Nick Chadwick from Mux has been running the code and the numbers to see how well super resolution works. Taking to the stage at Demuxed SF, he starts by looking at where scaling is used and what type it is. The most common algorithms are nearest neighbour, bi-cubic, bi-linear and lanczos with nearest neighbour being the most basic and least-well performing. Nick shows, using VMAF that using these for up and downscaling, that the traditional opinions of how well these algorithms perform are valid. He then introduces some test videos which are designed to let you see whether your video path is using bi-linear or bi-cubic upscaling, presenting his results of when bi-cubic can be seen (Safari on a MacBook Pro) as opposed to bi-linear (Chrome on a MacBook Pro). The test videos are available here.
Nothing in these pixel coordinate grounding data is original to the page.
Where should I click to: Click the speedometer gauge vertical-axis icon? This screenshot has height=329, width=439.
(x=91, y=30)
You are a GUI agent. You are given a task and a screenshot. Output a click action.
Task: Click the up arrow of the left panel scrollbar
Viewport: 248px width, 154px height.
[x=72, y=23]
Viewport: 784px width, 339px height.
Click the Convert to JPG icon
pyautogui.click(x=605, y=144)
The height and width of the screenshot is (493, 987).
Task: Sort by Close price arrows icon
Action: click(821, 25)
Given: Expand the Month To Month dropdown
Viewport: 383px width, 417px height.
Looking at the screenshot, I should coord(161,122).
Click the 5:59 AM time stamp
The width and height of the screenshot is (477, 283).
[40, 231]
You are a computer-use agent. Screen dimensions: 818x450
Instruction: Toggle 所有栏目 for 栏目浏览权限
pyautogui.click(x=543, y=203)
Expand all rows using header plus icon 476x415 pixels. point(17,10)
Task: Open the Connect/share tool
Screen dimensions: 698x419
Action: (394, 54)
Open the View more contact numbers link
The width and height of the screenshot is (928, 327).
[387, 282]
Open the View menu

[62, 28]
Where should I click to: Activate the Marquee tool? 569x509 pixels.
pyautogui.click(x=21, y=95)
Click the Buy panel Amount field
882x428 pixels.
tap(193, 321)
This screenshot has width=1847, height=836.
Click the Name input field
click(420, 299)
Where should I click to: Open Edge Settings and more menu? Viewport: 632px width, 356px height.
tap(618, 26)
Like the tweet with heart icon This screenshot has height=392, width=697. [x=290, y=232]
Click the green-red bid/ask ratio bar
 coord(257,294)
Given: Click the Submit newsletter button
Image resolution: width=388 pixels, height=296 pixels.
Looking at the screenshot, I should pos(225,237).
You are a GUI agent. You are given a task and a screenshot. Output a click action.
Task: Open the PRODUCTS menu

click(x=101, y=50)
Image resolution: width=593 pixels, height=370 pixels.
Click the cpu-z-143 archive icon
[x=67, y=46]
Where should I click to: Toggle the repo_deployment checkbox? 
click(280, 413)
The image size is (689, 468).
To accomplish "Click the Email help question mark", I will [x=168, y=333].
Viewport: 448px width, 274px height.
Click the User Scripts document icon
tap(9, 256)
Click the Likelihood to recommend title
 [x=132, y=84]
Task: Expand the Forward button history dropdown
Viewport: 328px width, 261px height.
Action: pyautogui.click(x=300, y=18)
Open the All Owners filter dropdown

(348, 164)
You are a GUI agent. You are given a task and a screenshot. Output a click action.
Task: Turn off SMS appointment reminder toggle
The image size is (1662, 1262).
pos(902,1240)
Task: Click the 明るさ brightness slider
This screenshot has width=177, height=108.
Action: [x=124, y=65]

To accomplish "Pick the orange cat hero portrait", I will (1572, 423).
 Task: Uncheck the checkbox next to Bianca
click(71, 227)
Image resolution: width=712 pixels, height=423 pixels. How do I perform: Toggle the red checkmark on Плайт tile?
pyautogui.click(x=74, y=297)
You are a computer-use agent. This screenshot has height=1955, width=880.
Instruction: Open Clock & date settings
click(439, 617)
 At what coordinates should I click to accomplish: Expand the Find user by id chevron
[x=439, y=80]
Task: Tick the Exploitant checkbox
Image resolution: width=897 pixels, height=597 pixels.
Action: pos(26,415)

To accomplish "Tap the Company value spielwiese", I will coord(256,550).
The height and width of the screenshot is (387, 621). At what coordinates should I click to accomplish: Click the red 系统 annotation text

In the next part of the talk, Nick digs a little deeper into how super resolution works and how he tested ffmpeg’s implementation of super resolution. Though he hit some difficulties in using this young filter, he is able to present some videos and shows that they are, indeed, “better to view” meaning that the text looks sharper and is easier to see with details being more easy pick out. It’s certainly possible to see some extra speckling introduced by the process, but VMAF score is around 10 points higher matching with the subjective experience.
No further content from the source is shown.